QUEM É VOCÊ?
Bárbara Helena
 
 

"Muitos hão de estar vigiando,
e chorando, a noite toda,
porque a água dos olhos
nunca tem sono..."
- Guimarães Rosa -

Eu tinha três anos e dois meses quando me apaixonei pelo Carluccio.

Ele era noivo e 22 anos mais velho. Me pegava no colo e dizia que ia casar comigo. As amendoeiras ficaram amareladas, eu brincava de casinha com as folhas e olhava o céu deitada na terra. Odiava sua noiva, Iolanda, lembro até hoje do nome.

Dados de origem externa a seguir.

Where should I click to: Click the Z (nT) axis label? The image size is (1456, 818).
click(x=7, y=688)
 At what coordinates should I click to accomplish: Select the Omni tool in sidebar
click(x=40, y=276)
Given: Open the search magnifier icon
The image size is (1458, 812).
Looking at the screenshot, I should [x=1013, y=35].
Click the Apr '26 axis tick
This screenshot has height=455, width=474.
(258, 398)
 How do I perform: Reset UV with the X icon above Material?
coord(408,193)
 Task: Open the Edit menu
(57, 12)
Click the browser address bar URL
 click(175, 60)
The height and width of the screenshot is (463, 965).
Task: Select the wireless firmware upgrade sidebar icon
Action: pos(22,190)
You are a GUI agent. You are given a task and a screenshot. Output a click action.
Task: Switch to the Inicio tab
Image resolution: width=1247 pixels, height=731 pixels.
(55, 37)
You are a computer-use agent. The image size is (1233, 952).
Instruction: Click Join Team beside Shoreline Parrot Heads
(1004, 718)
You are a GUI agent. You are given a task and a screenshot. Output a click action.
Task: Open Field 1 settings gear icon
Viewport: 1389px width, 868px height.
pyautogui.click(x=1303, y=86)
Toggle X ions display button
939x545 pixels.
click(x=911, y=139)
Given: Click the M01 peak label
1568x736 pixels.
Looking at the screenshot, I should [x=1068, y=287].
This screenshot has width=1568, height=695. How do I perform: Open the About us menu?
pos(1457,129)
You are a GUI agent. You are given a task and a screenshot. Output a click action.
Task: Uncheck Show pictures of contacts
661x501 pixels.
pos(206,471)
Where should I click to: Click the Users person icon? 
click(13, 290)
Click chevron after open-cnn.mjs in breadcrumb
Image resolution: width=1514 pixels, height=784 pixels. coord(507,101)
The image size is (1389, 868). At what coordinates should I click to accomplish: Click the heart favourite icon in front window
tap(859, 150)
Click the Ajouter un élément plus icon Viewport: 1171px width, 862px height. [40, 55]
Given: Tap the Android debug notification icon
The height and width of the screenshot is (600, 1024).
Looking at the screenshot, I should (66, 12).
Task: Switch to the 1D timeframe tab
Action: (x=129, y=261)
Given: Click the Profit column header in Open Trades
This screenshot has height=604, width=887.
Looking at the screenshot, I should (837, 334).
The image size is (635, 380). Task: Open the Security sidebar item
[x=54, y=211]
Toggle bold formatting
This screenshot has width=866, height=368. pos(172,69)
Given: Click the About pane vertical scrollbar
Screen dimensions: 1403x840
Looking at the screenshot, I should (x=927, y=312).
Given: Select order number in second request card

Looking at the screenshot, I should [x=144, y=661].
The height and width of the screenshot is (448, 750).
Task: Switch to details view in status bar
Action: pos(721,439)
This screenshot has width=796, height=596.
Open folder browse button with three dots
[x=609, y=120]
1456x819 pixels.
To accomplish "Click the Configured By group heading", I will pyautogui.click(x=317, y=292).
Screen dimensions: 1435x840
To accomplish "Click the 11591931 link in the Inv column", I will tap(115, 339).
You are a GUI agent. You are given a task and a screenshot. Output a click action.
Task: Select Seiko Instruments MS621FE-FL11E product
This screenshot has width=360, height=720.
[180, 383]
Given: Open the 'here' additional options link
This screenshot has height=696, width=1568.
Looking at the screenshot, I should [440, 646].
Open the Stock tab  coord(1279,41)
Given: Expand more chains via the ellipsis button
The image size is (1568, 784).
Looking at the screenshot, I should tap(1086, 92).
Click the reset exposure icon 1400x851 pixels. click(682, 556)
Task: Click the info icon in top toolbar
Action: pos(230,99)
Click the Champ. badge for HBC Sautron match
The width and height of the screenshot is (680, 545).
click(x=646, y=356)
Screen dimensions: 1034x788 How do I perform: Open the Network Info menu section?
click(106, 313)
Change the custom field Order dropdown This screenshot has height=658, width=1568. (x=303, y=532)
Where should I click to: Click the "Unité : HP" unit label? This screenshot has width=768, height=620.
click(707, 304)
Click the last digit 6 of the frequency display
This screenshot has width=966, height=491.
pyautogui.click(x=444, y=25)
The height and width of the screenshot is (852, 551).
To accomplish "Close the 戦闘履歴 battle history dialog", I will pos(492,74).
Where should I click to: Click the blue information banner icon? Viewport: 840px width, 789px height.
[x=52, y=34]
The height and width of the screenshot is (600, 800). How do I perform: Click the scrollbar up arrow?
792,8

Muitas vezes entreguei a ele pedrinhas brilhantes e outras lembranças. Ele me deu um cachorrinho de louça que guardei no baú de coisas. Junto com a bola de ping-pong toda furada de cigarro.

Quem é você?

Hoje estou numa casa que não conheço. Carluccio se casou comigo vinte anos depois. Em algum lugar em Marienbad. Lembro do perfume, da maresia. Das pequenas coisas que dissemos.

Mas não sei quem é você.

Uma vez me escondi durante horas, estava zangada, enciumada e triste. Chovia fininho e minha tia vestia um casaco marrom. Com uma girafa bordada e mangas compridas. Carluccio me achou e levei bronca dos parentes. Ele me pegou no colo, enxugou minhas lágrimas. A gente se amou por toda vida. Então surgiu este estranho, a casa escura, as cortinas que não se abrem, o cheiro que não reconheço.

Minha tia sorria com dentinhos pequenos. Seu nariz era arrebitado e eu gostava do jeito como ele franzia engraçado. Lembro do perfume de pão misturado ao do mar. E da terra molhada na primavera. E das flores que eu esmagava para fazer um suco amargo e envenenar os inimigos. Naquele tempo antigo eu odiava profundamente. E amava também.

Por que todos me olham como se eu fosse outra?

Carluccio dirigia um carro sem capota. Ás vezes me deixava guiar, eu adorava, ficava ali, sem sair do lugar, mas viajando longe, brisa nos cabelos. Marienbad. Onde nos casamos, lembra?

Não sei quem é você, não me pergunte mais nada.

As formigas faziam uma fila certinha, eu gostava de olhar, seguir seu caminho até o monte onde desapareciam com as folhas. E de arrancar a casca do meu pé ferido. Até pensei em dar para ele, mas desisti, minha mãe me olhou com cara de nojo. Era bonita, seu cabelo macio de beijar. Gostava do perfume dela e de meu pai.

E o melhor de tudo foi Carluccio, ano passado em Marienbad. Não, este foi o filme. Ou não foi?

Existiu Marienbad? Às vezes penso que lembro uma vida que não vivi. Crio um passado neste enorme cinza onde me afundo. A única coisa que sei é que não sou esta. A verdadeira está longe, deitada na terra, contando carneirinhos no azul e odiando Iolanda.